(Beginning of MATERIAL SHOWN)
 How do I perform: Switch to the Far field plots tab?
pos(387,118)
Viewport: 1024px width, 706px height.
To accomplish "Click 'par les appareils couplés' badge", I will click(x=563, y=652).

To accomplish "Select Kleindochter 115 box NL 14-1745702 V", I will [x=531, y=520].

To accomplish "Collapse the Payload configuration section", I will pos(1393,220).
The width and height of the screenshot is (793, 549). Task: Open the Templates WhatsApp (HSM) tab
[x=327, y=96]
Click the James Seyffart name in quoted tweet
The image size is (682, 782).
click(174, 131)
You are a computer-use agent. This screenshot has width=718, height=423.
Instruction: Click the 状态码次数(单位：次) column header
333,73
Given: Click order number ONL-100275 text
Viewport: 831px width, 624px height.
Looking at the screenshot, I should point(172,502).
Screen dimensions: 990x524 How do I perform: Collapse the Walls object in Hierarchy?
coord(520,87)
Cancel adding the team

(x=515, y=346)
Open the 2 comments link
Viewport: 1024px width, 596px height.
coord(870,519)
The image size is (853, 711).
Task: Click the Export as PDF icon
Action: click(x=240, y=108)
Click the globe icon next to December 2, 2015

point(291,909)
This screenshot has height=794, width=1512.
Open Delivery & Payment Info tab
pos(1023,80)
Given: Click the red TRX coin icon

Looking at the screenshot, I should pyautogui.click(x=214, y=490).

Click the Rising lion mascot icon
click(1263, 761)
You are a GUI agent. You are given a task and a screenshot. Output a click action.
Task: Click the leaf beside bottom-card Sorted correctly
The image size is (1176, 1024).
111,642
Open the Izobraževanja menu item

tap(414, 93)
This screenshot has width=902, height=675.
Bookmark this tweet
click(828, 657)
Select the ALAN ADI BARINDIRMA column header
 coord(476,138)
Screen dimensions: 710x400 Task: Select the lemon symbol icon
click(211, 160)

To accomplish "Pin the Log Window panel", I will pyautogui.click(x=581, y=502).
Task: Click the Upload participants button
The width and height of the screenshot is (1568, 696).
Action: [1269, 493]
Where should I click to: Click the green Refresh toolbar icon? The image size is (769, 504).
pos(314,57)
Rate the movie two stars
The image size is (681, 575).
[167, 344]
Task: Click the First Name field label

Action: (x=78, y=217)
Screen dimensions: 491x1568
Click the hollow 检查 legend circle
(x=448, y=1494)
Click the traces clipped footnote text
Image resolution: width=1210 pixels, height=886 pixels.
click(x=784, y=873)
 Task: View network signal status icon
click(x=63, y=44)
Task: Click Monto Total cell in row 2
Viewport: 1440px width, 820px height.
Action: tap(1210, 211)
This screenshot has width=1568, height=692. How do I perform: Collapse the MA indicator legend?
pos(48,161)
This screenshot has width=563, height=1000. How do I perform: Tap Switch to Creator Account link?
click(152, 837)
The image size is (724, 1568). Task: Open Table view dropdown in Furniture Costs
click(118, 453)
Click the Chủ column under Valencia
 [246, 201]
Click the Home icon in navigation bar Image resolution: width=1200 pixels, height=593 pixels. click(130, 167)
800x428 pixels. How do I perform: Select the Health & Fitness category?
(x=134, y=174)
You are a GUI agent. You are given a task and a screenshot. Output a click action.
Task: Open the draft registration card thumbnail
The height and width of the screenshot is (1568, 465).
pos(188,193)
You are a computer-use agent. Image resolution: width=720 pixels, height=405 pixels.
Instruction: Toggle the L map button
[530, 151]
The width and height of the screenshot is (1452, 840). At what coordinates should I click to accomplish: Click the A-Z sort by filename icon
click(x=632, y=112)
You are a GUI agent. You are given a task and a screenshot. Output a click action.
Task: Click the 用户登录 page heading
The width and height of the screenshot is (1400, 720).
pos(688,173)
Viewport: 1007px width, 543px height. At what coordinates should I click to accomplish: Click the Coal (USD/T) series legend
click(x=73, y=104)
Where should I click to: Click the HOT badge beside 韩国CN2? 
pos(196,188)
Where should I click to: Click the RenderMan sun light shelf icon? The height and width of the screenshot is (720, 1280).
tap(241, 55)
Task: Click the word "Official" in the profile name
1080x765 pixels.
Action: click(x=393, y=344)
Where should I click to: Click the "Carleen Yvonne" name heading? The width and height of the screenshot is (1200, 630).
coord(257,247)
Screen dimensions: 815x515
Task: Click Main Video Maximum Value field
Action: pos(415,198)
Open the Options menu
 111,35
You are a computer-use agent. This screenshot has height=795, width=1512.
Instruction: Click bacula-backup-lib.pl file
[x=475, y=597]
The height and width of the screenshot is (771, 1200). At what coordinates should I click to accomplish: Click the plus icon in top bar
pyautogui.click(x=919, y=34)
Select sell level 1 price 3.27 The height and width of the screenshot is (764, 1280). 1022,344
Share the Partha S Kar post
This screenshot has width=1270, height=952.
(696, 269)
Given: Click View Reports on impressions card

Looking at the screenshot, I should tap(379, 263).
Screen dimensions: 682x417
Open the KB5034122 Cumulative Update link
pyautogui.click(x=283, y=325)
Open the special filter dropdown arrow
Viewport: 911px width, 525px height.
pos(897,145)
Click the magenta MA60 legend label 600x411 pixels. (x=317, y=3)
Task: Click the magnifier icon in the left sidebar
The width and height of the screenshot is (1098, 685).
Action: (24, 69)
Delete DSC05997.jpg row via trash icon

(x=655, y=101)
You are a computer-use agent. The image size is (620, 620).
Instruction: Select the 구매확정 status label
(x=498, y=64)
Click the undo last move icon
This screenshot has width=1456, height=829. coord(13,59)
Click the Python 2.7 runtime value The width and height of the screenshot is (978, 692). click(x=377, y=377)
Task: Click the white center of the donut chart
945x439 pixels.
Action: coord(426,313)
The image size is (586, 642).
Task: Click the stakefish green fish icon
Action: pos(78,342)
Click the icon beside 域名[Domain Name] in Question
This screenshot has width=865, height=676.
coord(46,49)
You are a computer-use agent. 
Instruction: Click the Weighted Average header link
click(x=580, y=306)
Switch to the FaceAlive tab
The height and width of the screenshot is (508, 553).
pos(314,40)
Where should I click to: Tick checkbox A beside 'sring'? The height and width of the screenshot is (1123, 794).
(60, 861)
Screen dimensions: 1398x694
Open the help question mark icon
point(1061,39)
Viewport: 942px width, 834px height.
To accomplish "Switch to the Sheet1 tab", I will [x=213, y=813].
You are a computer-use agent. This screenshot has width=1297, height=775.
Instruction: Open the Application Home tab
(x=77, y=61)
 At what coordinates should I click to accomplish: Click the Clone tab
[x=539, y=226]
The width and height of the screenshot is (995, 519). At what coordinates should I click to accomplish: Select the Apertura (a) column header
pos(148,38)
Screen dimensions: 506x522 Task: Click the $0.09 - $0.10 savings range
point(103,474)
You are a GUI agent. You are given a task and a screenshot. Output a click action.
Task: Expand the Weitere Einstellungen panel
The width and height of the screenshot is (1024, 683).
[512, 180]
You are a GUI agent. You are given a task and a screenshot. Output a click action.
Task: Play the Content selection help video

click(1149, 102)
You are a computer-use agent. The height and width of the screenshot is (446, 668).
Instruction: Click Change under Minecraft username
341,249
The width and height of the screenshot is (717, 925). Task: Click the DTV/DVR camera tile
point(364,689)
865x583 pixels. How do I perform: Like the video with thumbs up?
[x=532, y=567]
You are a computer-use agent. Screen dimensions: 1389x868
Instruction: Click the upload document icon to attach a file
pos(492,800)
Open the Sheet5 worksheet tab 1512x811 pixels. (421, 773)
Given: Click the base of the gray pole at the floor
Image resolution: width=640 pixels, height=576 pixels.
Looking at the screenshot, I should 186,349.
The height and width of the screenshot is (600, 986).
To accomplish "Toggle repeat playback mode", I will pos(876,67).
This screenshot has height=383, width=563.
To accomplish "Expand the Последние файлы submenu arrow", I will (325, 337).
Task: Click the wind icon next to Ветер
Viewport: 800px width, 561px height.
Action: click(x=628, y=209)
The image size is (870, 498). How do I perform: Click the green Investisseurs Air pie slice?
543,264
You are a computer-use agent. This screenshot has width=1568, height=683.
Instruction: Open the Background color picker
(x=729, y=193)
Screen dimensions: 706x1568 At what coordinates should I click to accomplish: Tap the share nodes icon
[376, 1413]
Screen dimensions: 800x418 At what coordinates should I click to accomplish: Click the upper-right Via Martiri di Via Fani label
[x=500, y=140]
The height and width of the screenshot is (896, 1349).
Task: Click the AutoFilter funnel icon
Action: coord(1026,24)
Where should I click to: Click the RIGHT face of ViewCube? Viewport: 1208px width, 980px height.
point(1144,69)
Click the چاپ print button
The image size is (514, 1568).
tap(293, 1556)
(End of MATERIAL SHOWN)
> _WORK TASK_:
For the string "text", go through the entries above and copy each line where it occurs.

> _ANSWER BELOW_:
Given: Click order number ONL-100275 text
Click the traces clipped footnote text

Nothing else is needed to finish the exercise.